Why the sizeof('a') returns different values in C and C++?

Aykhan Hagverdili
  • 28,141
  • 6
  • 41
  • 93
whacko__Cracko
  • 6,592
  • 8
  • 33
  • 35
  • 9
    The `"%|"` format requires an `int` argument (or something that promotes to `int`). `sizeof` yields a result of type `size_t`. Either convert to `int` using a cast or, if your implementation supports it, use `"%zu"`. – Keith Thompson Nov 09 '11 at 19:55

4 Answers4

401

In C, the type of a character constant like 'a' is actually an int, with size of 4 (or some other implementation-dependent value).
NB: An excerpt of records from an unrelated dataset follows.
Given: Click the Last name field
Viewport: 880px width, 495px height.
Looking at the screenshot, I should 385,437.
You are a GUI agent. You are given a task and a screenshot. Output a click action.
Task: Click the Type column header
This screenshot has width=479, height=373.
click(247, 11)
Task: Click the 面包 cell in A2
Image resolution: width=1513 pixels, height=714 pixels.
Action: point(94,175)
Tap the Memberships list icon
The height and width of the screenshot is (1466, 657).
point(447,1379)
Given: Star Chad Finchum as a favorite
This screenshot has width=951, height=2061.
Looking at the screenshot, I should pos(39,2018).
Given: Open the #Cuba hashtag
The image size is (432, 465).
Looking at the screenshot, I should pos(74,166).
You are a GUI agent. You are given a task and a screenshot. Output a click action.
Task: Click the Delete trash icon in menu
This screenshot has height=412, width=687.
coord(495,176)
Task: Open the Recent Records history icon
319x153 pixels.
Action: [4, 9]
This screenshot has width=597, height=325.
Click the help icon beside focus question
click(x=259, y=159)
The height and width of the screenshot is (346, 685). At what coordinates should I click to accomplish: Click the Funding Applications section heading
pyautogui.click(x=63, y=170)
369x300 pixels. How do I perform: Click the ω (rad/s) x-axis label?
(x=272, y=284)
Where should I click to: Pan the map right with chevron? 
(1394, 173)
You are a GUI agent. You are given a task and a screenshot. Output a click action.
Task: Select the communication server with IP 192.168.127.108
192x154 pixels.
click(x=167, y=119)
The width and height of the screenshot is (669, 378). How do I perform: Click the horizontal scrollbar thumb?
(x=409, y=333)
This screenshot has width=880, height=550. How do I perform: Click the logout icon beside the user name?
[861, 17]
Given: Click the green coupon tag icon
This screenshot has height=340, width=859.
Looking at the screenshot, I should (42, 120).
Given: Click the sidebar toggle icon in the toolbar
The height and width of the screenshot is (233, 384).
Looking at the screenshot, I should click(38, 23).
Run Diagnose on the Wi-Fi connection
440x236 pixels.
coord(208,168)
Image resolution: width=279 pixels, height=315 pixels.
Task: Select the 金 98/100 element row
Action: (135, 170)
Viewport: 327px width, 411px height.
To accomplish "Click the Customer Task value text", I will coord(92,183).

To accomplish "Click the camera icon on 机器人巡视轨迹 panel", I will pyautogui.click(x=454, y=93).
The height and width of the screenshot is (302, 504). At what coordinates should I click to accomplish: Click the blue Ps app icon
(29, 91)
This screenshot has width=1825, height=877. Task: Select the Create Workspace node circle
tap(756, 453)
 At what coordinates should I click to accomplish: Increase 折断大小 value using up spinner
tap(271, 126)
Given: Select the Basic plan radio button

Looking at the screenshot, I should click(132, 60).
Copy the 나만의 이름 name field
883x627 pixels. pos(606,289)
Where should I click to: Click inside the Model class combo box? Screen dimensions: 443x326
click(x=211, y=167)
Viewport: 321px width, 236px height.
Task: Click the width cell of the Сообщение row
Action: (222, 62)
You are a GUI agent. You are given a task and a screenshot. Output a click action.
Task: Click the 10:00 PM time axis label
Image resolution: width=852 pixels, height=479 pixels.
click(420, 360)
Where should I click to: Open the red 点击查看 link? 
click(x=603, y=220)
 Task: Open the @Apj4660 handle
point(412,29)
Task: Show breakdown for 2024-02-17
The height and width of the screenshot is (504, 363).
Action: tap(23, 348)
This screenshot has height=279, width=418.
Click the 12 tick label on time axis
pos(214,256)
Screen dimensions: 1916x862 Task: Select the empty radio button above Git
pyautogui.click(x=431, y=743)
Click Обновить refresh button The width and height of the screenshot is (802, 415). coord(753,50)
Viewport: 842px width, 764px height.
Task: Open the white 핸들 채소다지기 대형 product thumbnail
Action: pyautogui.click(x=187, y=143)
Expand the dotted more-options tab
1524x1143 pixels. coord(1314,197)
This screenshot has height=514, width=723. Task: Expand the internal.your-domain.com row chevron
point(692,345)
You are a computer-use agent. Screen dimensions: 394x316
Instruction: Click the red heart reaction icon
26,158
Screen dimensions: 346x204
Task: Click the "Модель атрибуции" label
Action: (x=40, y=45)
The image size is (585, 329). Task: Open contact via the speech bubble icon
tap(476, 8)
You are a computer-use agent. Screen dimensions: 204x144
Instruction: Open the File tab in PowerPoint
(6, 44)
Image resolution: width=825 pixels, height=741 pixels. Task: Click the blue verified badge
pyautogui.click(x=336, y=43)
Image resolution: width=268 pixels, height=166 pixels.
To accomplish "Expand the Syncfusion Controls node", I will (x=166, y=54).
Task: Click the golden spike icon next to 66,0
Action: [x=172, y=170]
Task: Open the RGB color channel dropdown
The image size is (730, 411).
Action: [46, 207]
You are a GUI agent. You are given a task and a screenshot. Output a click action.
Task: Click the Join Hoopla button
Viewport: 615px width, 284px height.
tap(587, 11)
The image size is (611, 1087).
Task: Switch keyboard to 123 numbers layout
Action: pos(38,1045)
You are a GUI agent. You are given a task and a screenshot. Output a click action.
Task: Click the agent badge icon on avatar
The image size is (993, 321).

In C++, the type is char, with size of 1. This is one of many small differences between the two languages.

Eric Postpischil
  • 195,579
  • 13
  • 168
  • 312
  • Okay, Can you please specify the standard reference ? :) – whacko__Cracko Jan 31 '10 at 19:20
  • This is pretty much a generic answer given the above code, :P – rmn Jan 31 '10 at 19:21
  • 13
    In the C++ Standard it's section 2.13.2/1, in C 6.4.4.4, at least in the doc I've got. –  Jan 31 '10 at 19:24
  • 16
    +1 (Except that, while the "size of 4" obviously applies to nthrgeek's platform, it doesn't necessarily apply to all platforms.) – sbi Jan 31 '10 at 19:24
  • 37
    @nthrgeek: I'm too lazy to quote both standards, but the C++ standard has an appendix dedicated to incompatibilities with C. Under Appendix C.1.1, it mentions that "Type of character literal is changed from `int` to `char`, which explains the behavior. :) – jalf Jan 31 '10 at 19:28
  • 1
    It makes sense that C and C++ would have this difference. C++ is much more strongly typed than C. – Omnifarious Jan 31 '10 at 19:41
  • 4
    @nthrgeek: §6.4.4.4, paragraph 10: "An integer character constant has type int. The value of an integer character constant containing a single character that maps to a single-byte execution character is the numerical value of the representation of the mapped character interpreted as an integer." – Stephen Canon Jan 31 '10 at 19:41
  • @Omnifarious: It's especially needed in C++ for overloading: `void foo(int); void foo(char);` That's not an issue in C. – sbi Jan 31 '10 at 19:46
  • 7
    @nthrgeek: You should not be asking for a standard reference unless you are having an argument about a specific point and you want to understand why the other person has a different opinion. If everybody agrees just accept it. You (as a developer) should be quite intelligent enough to quickly find common answer like this all by yourself. – Martin York Feb 01 '10 at 05:07
  • What about `sizeof` and types of unicode characters? `sizeof('Ç') == 4` and `std::is_same() == true` is what I get from g++ while in UTF-8 (which is what I use) Ç should take only two bytes. – sasha.sochka Mar 11 '15 at 13:19
  • 2
    The answer can be improved. sizeof(char)==1 in C++, and 1 means 1 byte in C++. 1 byte does not necessary mean 8 bits though. I know that the answer is already old, but it would be great to add this: **[intro.memory]** _The fundamental storage unit in the C++ memory model is the byte. A byte is at least large enough to contain any member of the basic execution character set (2.3) and the eight-bit code units of the Unicode UTF-8 encoding form and is composed of a contiguous sequence of bits, the number of which is implementation defined_ – Sergey.quixoticaxis.Ivanov Jul 13 '17 at 21:15
32

As Paul stated, it's because 'a' is an int in C but a char in C++.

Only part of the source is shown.